Thaad Samson, the acting spokesperson of AKAP Ka Manila Bay, said the group hoped to “establish a connection” between the airport development and other reclamation projects throughout Manila Bay.
Since its formation in 2018, AKAP Ka Manila Bay has been pressured by the military and “red-tagged”, or labelled without evidence, as a front organisation of the NPA, which has fought an armed rebellion against the government for more than 50 years. Known as red-tagging, it is a tactic used to silence activists, especially environmental and land defenders.
“It has a chilling effect,” Samson said.
None of this deterred Tamano, a graduate of Bulacan State University, and Castro, who paused her own studies to become a full-time volunteer.
“They were excellent students,” Samson said, who believed “it is worth doing this and giving up some of [their] ambitions and dreams”.
‘We were in danger’
Rosalie Castro said Jonila was worried about returning home after, in 2022, a man identifying himself as a military officer visited her three times, asking her to convince Jonila to surrender to authorities as a member of the NPA.

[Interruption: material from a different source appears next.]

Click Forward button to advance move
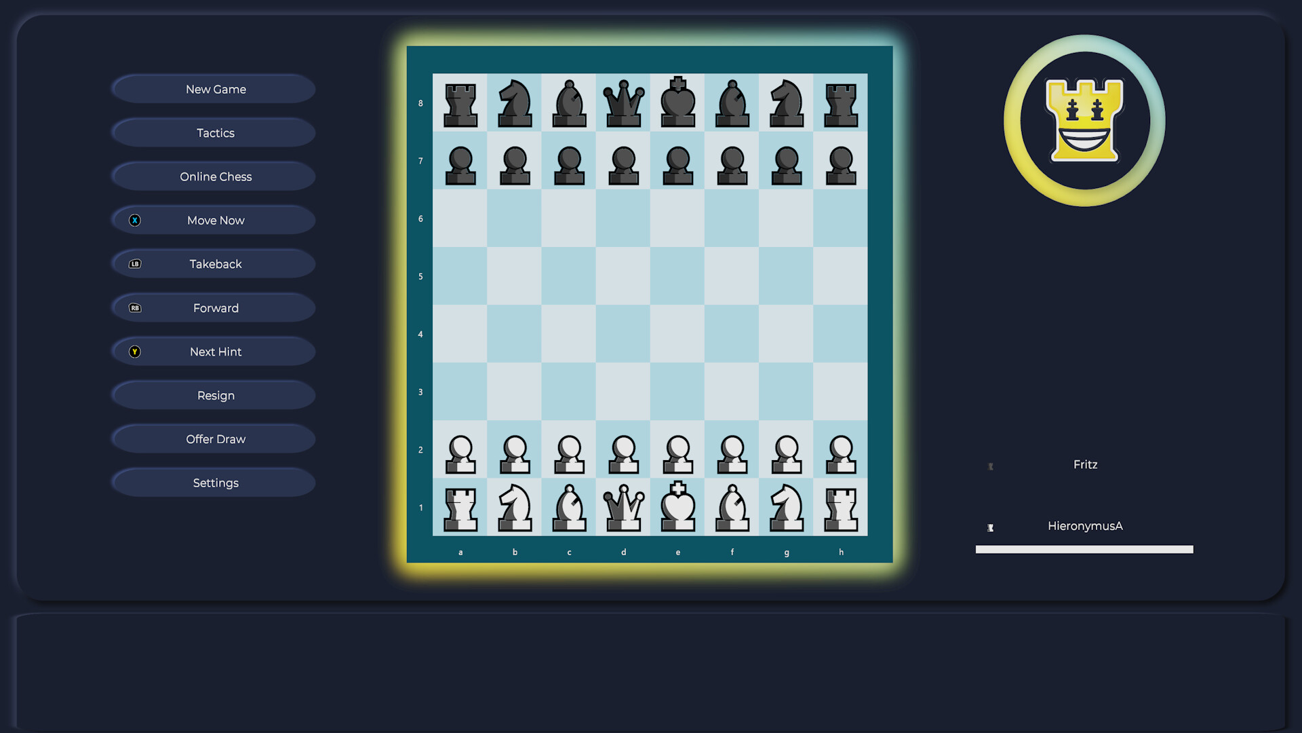Viewport: 1302px width, 733px height. (x=216, y=308)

“I said no, she’s not a rebel. She didn’t commit any crime,” Rosalie said. “She’s quite thin. She has no capacity to do all these things.”

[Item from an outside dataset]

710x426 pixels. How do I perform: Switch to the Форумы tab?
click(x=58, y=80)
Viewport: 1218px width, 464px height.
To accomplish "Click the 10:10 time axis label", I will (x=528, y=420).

This year, another man visited three times making the same request, identifying himself as a sergeant in the Armed Forces of the Philippines. In June, he was accompanied by a man who said he was an officer with the government’s controversial anti-communist task force.
Rosalie recalled that Jonila warned her not to let the officers in, but she trusted them. “I was uncertain of the extent of the risk,” she said.
When Rosalie heard that Jonila had been abducted, she sent a text message to the sergeant, who initially said he would help. After one message, however, he went silent. The officer did not respond to calls and text messages sent by Al Jazeera.
On September 5, three days after the two went missing, Rosalie and a group of civil society and church representatives went to the Orion police station to file a report on the disappearances. But the police officers instead presented a slideshow showing that Jonila was connected to the NPA, according to several people at the meeting.
The police then refused to file a report, which is standard procedure, and began accusing the group of being communist supporters.
“We felt like we were being interrogated,” Rosalie said.
Police also refused to provide CCTV footage from the Orion Water District building, where the pair were allegedly abducted. The progressive groups then went to see the building’s manager, who said the camera was not recording at the time due to a power outage.
“That’s why I believe the police have something to do with it,” she said. The police did not respond to Al Jazeera’s request for comment.
‘Branding us bad’
Global Witness recorded 195 killings of environmental advocates during the six years Duterte was in power. Most of those killings related to protests against the operations of mining and agribusiness companies, it said.
“Those were really dark years for defenders,” said Cox, the campaign lead. But while deaths have decreased under Marcos, “there is little evidence that defenders are safer,” she said.
Residents of Sibuyan, a central island nicknamed the “Galapagos of Asia” due to its biodiversity, have faced “a barrage of online threats, anonymous phone calls and suspected surveillance” since forming a barricade earlier this year to prevent a nickel mining operation, Cox said.
In February, two Sibuyan residents were injured when police and mining trucks forcibly broke the barricade. The Department of Environment and Natural Resources ordered the mining operations to be halted after video of the confrontation went viral.
While Marcos sees mineral exploration and extraction as crucial to transitioning to a green economy, these projects are also a “common driver of attacks against defenders,” Cox said.
“There is a concerted effort to undermine our work by continually branding us as bad people,” said Rodne Galicia, executive director of environmental NGO Living Laudato Si and a longtime Sibuyan campaigner. “We are not criminals for wanting to protect places like Sibuyan.”